Integrating more and more functionalities while at the same time becoming smaller and lighter – this is what modern electronic assemblies must achieve in order to make the development of advanced communication technologies and high-end data transmission possible. And they must be quickly available in large quantities.
For the component assembly process, this means: A higher connection density, smaller connection surface, reduced installation space, more complex components, and a higher throughput. In addition to these requirements, long-term reliability and consistent quality are expected. Since the performance of the devices, machines or installations, depends on the functioning of the component assembly. By implication, this means that the slightest inaccuracies in the production of the component assembly can lead to a malfunction of the entire circuitry.
If components are mounted on the surface of the printed circuit board (PCB) with the so called surface mount technology (SMT), their functioning is determined by the soldered connection between the component and the connection surface on the PCB. This means that the geometric shapes of the laser-cut stainless steel stencils used in solder paste printing play a decisive role when it comes to ensuring the performance of the mounted components.

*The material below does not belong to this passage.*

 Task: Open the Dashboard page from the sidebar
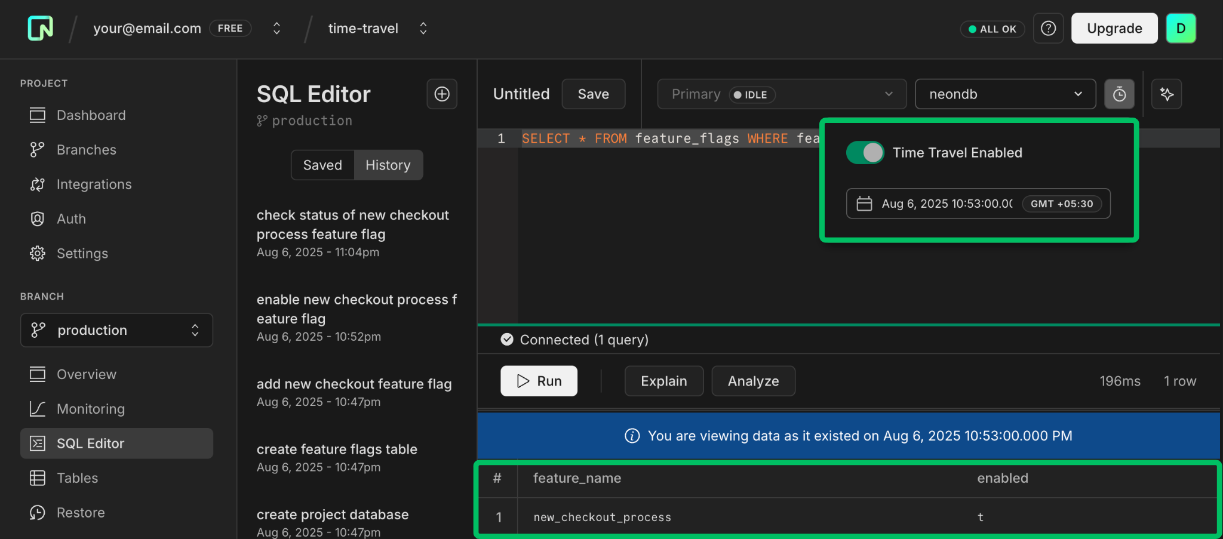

Tiniest openings at high densities, multiple levels within one stencil, and a throughput requirement of more than 50,000 cut openings per hour call for the highest process speed, accuracy, and flexibility in the manufacturing of the metal stencils. In order to support machine builders in electronics manufacturing and manufacturing services (EMS) in improving the performance of the stencil cutting processes, PI offers a powerful combination of motion platforms, software, and controls. For example, gantry systems allow large travel ranges and high velocities for the movement of the laser during cutting. With the help of a fine control, the vertical position can also be adjusted in order to cut at different heights in step stencils. Control algorithms ensure consistent performance over the entire machining area and also offer a dynamic yaw correction to ensure the orthogonality of the cuts even at high speeds.
Using a dynamic adjustment of the laser power and the laser pulse placement, depending on the direction and speed of movement, the highest degree of accuracy can be achieved even for the smallest opening sizes and at a changing cutting speed.
Also an advanced CAD/CAM software can import different drawing data including the Gerber format.